Une personnalité dévoile ses oeuvres d'art préférées. Celles qui, à ses yeux, n'ont pas de prix. Pourtant, elles en ont un. Elles révèlent aussi des pans inédits de son parcours, de son caractère et de son intimité. Cette semaine : l'Ambassadeur de France auprès du Royaume de Belgique, Claude-France Arnould.

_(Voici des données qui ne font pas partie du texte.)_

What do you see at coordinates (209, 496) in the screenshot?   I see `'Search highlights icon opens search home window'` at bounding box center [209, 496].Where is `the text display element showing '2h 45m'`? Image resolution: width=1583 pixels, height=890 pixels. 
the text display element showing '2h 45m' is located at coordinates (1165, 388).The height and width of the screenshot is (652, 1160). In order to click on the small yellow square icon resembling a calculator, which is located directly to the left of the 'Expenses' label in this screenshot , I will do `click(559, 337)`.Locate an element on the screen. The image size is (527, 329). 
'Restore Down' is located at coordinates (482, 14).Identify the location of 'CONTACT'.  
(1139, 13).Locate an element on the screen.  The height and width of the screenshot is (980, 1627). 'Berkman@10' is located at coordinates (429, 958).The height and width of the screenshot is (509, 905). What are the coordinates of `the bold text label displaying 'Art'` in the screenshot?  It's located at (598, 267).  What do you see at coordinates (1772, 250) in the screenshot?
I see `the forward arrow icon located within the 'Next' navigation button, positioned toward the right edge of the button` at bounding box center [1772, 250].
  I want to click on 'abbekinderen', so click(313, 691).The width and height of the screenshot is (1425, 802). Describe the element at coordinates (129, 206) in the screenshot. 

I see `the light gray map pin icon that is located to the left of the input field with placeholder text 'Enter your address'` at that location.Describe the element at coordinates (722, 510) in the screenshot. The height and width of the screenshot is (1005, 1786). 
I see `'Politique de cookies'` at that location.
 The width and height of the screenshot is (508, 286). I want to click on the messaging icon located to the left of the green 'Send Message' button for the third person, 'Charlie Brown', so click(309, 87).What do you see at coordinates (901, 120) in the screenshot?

Un bel hôtel de maître qui détonne dans le coeur de Bruxelles, un miraculé de la " bruxellisation " des années 1970 qui sacrifiait les plus belles demeures de la capitale sur le prétendu autel de la modernité. Rescapé des démolitions, le bâtiment de l'ambassade de France, coincé entre deux buildings bien plus grands que lui, doit en réalité sa survie à son ancien propriétaire, le vicomte de Spoelberch qui, par amour pour la France, avait eu la bonne idée de lui léguer son hôtel particulier en 1907. Depuis, il abrite les traditionnels services aux Français de Belgique, ainsi que la résidence de l'Ambassadeur. C'est aussi là que Claude-France Arnould reçoit, qu'elle consulte, qu'elle s'entretient ou qu'elle remet des médailles. A l'entrée, dans le hall en marbre et sous une tapisserie moderne et colorée, on y croise une bande de jeunes étudiants : ils se réunissent pour élire le Goncourt des lycéens, version belge. On y croise aussi un maître d'hôtel aussi chic que discret, un attaché d'ambassade aussi belge que sympathique et un portrait du président Macron aussi fier que Jupiter.